Cannot understand output in the second case

Question

(define c
  (let ((d 10))
    (set! d (- d 2))
    d))
(define c1
  (let ((d 10))
   (lambda (p)
     (set! d (- d p))
     d)))

Now for c c the output is 8 8.

But for (c1 2) (c1 2) the output is 8 6. Why is that so?

I think I need an insight to how function calls are actually evaluated.

According to me, the evaluation should be as, (in the second case) for the first call, a local environment for function c1 is created where the value of d is 10 and then the procedure evaluation takes place normally. Then as soon as this call ends the whole environment is destroyed and for the second call the same whole process (as above) occurs. So the second output value should also be 8. But it is 6, why is that so?

Answer 1

A let can be rewritten as an immediate application of a lambda abstraction

(mylet ([var rhs] ...) body ...) => ((lambda (var ...) body ...) rhs ...)
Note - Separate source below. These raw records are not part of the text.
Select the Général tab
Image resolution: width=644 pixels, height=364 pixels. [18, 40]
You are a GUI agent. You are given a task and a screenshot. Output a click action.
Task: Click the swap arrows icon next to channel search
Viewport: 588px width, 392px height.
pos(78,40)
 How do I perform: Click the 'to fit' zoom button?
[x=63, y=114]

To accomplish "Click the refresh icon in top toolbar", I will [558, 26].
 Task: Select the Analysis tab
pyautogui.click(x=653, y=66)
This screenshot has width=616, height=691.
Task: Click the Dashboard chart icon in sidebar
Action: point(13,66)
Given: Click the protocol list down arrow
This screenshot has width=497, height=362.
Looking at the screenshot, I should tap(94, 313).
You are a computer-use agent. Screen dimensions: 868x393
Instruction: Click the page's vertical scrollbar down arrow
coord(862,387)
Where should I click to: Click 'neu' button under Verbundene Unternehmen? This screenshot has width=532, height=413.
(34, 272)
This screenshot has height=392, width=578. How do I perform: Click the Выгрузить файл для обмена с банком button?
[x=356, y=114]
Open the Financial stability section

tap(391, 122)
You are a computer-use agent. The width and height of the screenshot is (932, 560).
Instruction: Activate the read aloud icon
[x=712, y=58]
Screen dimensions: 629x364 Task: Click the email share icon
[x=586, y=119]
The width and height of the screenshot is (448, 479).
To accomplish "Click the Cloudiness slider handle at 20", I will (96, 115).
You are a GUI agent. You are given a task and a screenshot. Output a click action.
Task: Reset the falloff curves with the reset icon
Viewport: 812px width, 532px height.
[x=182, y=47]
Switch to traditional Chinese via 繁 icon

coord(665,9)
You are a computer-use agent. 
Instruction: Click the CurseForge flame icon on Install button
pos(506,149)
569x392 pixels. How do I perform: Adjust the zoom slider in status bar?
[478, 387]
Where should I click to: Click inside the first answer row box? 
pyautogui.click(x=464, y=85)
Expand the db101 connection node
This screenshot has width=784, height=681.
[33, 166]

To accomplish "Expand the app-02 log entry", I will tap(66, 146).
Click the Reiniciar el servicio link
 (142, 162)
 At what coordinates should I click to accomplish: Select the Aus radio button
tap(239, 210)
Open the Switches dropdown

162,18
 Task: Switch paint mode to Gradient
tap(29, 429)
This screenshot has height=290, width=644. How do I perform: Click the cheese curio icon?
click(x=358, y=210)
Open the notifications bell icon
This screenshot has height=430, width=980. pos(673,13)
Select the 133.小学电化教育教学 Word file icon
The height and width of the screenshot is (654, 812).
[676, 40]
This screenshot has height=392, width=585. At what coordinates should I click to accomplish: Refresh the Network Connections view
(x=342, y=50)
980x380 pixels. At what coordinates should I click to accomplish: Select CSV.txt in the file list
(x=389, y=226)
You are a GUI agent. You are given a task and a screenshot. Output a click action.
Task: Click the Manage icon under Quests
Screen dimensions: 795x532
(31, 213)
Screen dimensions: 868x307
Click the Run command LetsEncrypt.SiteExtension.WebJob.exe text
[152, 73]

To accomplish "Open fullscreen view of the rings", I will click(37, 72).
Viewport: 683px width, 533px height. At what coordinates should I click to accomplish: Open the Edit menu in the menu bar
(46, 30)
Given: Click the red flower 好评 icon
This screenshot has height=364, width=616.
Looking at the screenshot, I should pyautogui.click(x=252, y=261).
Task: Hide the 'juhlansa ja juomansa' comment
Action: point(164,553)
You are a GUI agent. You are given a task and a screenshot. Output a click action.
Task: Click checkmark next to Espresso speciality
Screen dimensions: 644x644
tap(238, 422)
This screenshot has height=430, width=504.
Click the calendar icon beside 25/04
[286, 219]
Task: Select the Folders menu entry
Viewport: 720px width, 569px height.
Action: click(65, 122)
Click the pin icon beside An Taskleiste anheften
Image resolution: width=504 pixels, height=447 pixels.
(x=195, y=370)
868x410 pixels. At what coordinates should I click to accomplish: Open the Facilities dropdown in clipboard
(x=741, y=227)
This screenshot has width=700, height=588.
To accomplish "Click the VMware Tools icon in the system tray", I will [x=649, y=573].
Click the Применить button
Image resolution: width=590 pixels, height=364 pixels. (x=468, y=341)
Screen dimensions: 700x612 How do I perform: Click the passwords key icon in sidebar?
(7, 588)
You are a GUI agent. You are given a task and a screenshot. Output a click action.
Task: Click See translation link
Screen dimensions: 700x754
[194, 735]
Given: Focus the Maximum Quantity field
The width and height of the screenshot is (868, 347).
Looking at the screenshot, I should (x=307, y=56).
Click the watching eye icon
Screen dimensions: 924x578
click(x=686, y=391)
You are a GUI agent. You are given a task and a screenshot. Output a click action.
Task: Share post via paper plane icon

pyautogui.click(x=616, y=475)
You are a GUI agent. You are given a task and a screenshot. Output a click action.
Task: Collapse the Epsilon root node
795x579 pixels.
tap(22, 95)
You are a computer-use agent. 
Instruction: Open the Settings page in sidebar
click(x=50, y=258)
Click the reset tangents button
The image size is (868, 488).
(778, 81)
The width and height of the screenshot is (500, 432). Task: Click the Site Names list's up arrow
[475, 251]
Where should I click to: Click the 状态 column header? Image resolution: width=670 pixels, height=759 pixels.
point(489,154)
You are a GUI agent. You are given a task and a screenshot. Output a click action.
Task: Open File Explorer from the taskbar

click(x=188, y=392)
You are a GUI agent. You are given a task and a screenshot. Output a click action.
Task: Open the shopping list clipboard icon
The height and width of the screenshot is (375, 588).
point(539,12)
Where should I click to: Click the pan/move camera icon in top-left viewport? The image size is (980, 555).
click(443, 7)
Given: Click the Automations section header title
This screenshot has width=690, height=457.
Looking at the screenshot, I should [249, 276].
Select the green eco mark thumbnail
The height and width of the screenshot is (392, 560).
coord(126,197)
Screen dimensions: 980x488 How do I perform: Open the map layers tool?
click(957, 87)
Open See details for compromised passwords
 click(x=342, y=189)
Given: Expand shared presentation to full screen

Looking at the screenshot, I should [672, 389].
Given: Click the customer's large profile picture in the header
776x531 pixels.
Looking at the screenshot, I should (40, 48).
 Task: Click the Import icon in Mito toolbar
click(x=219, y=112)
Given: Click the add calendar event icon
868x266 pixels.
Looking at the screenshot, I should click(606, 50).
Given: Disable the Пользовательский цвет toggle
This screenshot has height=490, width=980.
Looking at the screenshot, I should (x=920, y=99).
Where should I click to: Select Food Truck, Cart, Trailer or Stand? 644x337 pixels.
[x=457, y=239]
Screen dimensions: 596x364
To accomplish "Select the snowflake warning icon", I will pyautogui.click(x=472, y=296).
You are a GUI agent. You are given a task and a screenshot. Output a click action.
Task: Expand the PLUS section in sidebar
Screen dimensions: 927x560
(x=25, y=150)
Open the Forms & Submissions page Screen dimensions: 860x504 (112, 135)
De-sugaring c's let yields

(define c ((lambda (d) (set! d (- d 2)) d) 10))

Which is just an application of 10 onto a function (which we call f)

(define f (lambda (d) (set! d (- d 2)) d))
(define c 
  (f 10))
c
c

As for c1, we have nested lambdas

(define f1 (lambda (d) (lambda (p) (set! d (- d p)) d)))
((f1 10) 2)
((f1 10) 2)

8 and 8. (Which is what you expected). But really, what's happening is

(define c1
  (f1 10))
(c1 2)
(c1 2)

returns 8 and 6

The d gets memoized (here is an example of fibonacci using the same wrapping of a memoize procedure and set!).

Moreover, for set!, you can't have naive substitution. The racket's evaluation model explains how "a new location is created for each variable on each application":

Since the value associated with argument variable x can be changed, the value cannot be substituted for x when the procedure is first applied.

tl;dr evaluation of c1 yields a lambda that closes over pending substitution (environment). Which is then mutated by set! on each call.

Answer 2

Are you thinking this:

(define c1
  (let ((d 10))
    (lambda (p)
      (set! d (- d p))
      d)))

It is exactly the same as:

(define c1
  (lambda (p)
    (let ((d 10))
      (set! d (- d p))
      d)))

It is not. In the first the variable d is created before the lambda and thus it is the same free variable for each and every invocation of c1. Thus changing d alters next call.

The second one creates d at invocation and it gets destroyed when the call is finished.

In the first Scheme evaluates the let form. It creates d and then evaluates the lambda so d becomes a free variable in its closure that is returned. The define syntax then creates a global variable c1 with that resulting closure value. The let is out of scope, but d doesn't get garbage collected since it is still referenced by one value, the closure.